----- RECORDS FOR THIS EXERCISE
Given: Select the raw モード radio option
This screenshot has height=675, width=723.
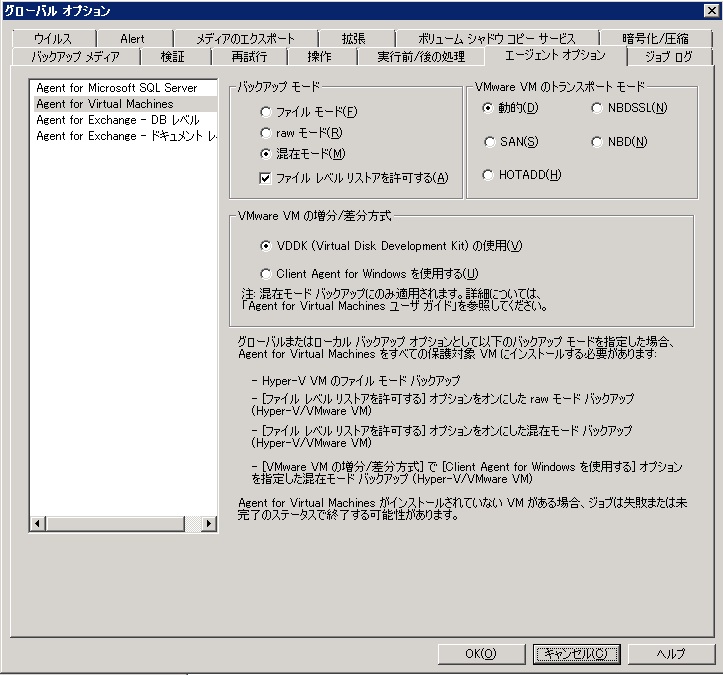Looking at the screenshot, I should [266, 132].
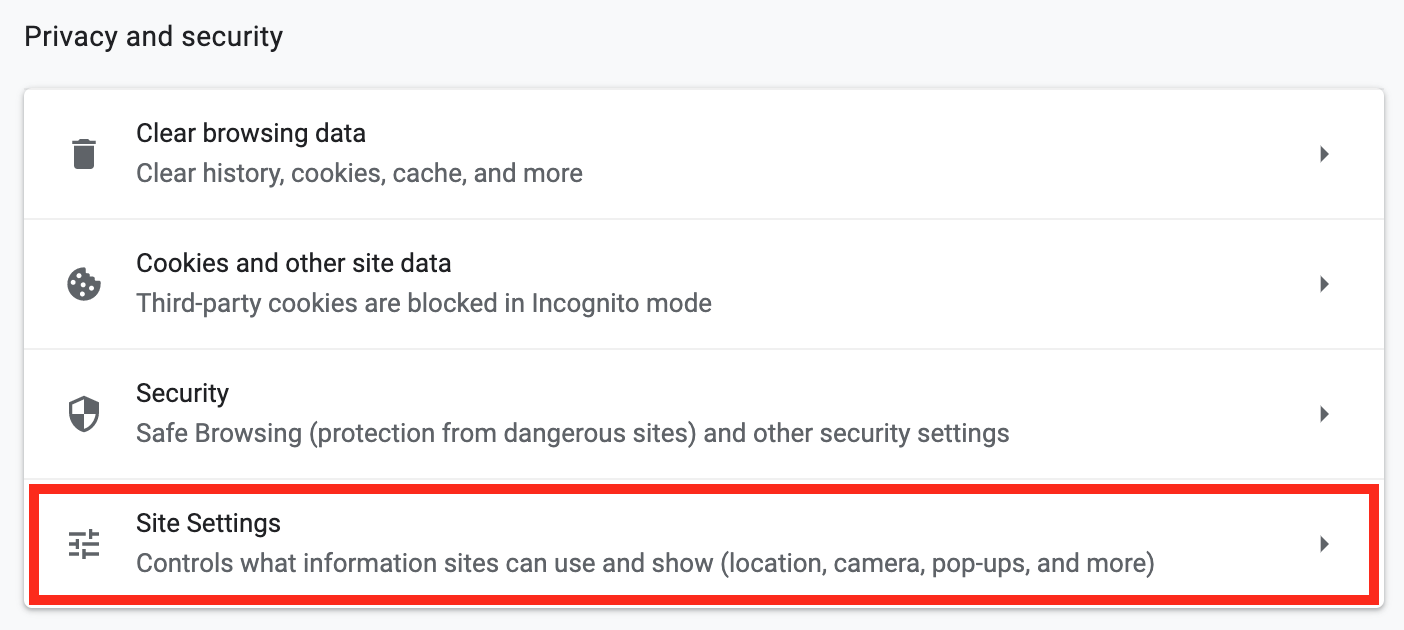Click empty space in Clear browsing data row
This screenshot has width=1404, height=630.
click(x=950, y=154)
----------
== INSTRUCTIONS FOR THE TASK ==
Please restate the entries word for word. Skip the pictures.

== OUTPUT FOR THIS TASK ==
Given: Select the raw モード radio option
This screenshot has height=675, width=723.
Looking at the screenshot, I should [266, 132].
Click empty space in Clear browsing data row
This screenshot has width=1404, height=630.
click(x=950, y=154)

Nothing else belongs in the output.